Data section
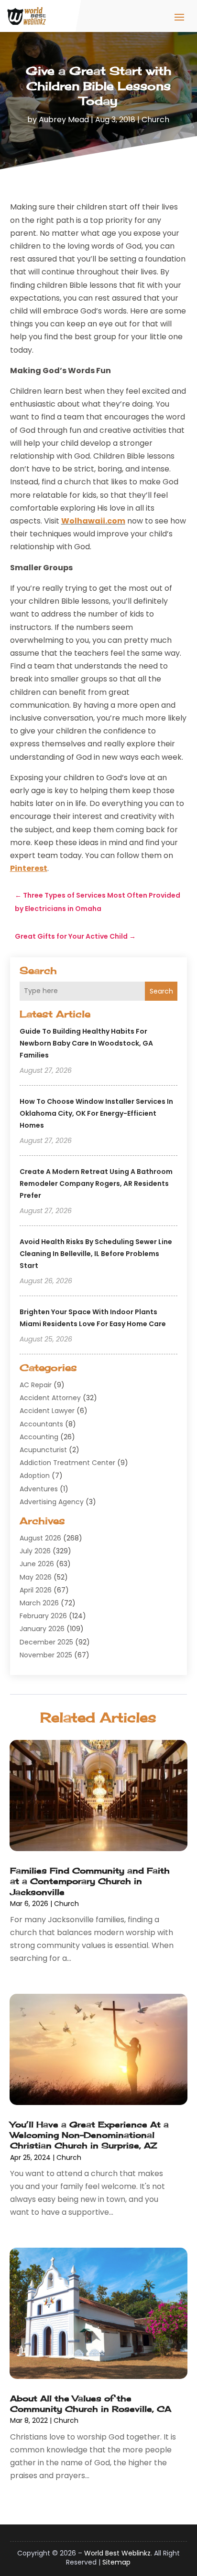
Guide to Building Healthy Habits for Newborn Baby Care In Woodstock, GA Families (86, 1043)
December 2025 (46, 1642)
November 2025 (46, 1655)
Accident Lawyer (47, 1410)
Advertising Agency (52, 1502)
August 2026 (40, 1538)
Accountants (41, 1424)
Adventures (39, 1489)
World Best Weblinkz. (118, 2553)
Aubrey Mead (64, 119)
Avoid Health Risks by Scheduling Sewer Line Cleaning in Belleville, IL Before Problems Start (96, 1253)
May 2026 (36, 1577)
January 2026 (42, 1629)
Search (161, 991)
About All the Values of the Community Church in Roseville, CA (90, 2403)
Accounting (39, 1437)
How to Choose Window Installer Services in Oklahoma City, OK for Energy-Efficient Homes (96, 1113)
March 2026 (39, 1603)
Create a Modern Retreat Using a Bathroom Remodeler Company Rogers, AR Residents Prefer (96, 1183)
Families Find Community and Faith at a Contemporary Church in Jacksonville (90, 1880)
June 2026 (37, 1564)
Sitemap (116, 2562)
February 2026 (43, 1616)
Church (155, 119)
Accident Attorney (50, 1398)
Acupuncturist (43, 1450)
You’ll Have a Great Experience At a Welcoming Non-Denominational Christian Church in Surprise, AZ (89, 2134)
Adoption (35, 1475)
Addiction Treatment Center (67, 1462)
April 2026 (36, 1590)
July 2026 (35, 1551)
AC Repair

* * *

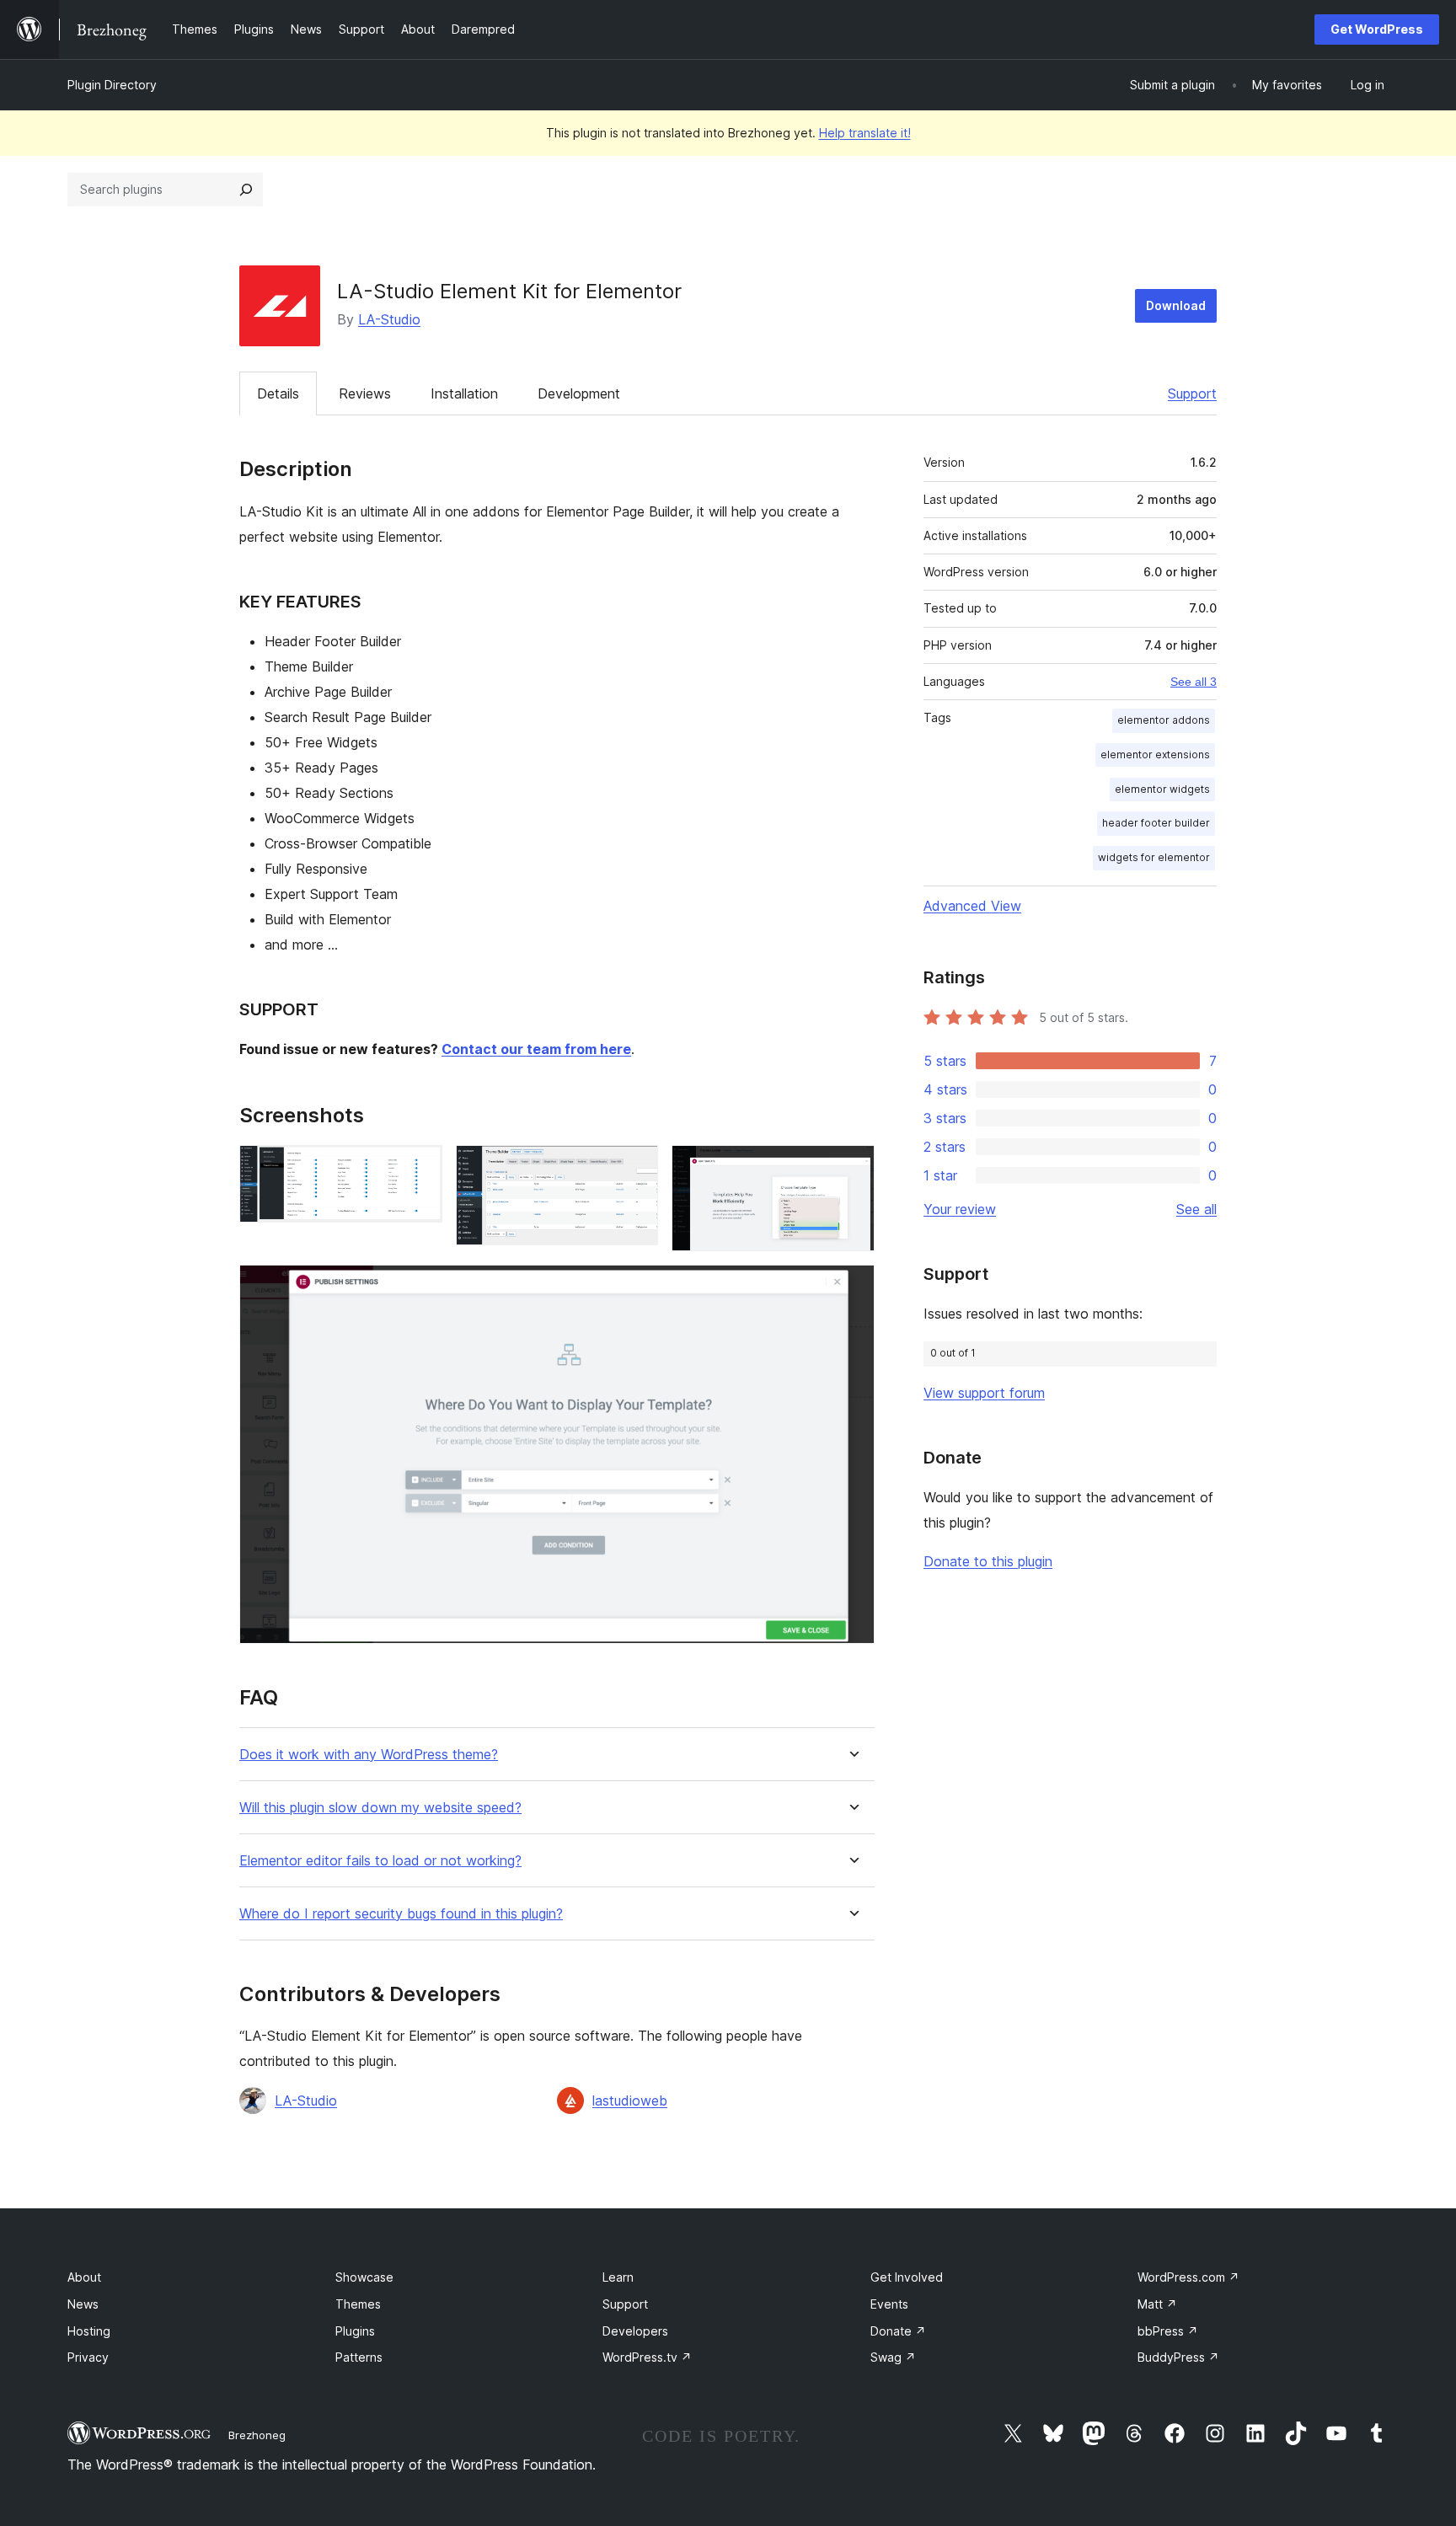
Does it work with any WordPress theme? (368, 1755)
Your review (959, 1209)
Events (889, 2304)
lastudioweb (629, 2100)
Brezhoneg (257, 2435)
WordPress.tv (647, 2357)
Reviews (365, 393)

Your objective
The required answer is the exact run of lines above starting at the line with "Guide to Building" and ending at the line with "Acupuncturist (43, 1450)", with both ends present.

Written answer
Guide to Building Healthy Habits for Newborn Baby Care In Woodstock, GA Families (86, 1043)
December 2025 (46, 1642)
November 2025 (46, 1655)
Accident Lawyer (47, 1410)
Advertising Agency (52, 1502)
August 2026 (40, 1538)
Accountants (41, 1424)
Adventures (39, 1489)
World Best Weblinkz. (118, 2553)
Aubrey Mead (64, 119)
Avoid Health Risks by Scheduling Sewer Line Cleaning in Belleville, IL Before Problems Start (96, 1253)
May 2026 (36, 1577)
January 2026 (42, 1629)
Search (161, 991)
About All the Values of the Community Church in Roseville, CA (90, 2403)
Accounting (39, 1437)
How to Choose Window Installer Services in Oklahoma City, OK for Energy-Efficient Homes (96, 1113)
March 2026 (39, 1603)
Create a Modern Retreat Using a Bathroom Remodeler Company Rogers, AR Residents Prefer (96, 1183)
Families Find Community and Faith at a Contemporary Church in Jacksonville (90, 1880)
June 2026 (37, 1564)
Sitemap (116, 2562)
February 2026 (43, 1616)
Church (155, 119)
Accident Attorney (50, 1398)
Acupuncturist (43, 1450)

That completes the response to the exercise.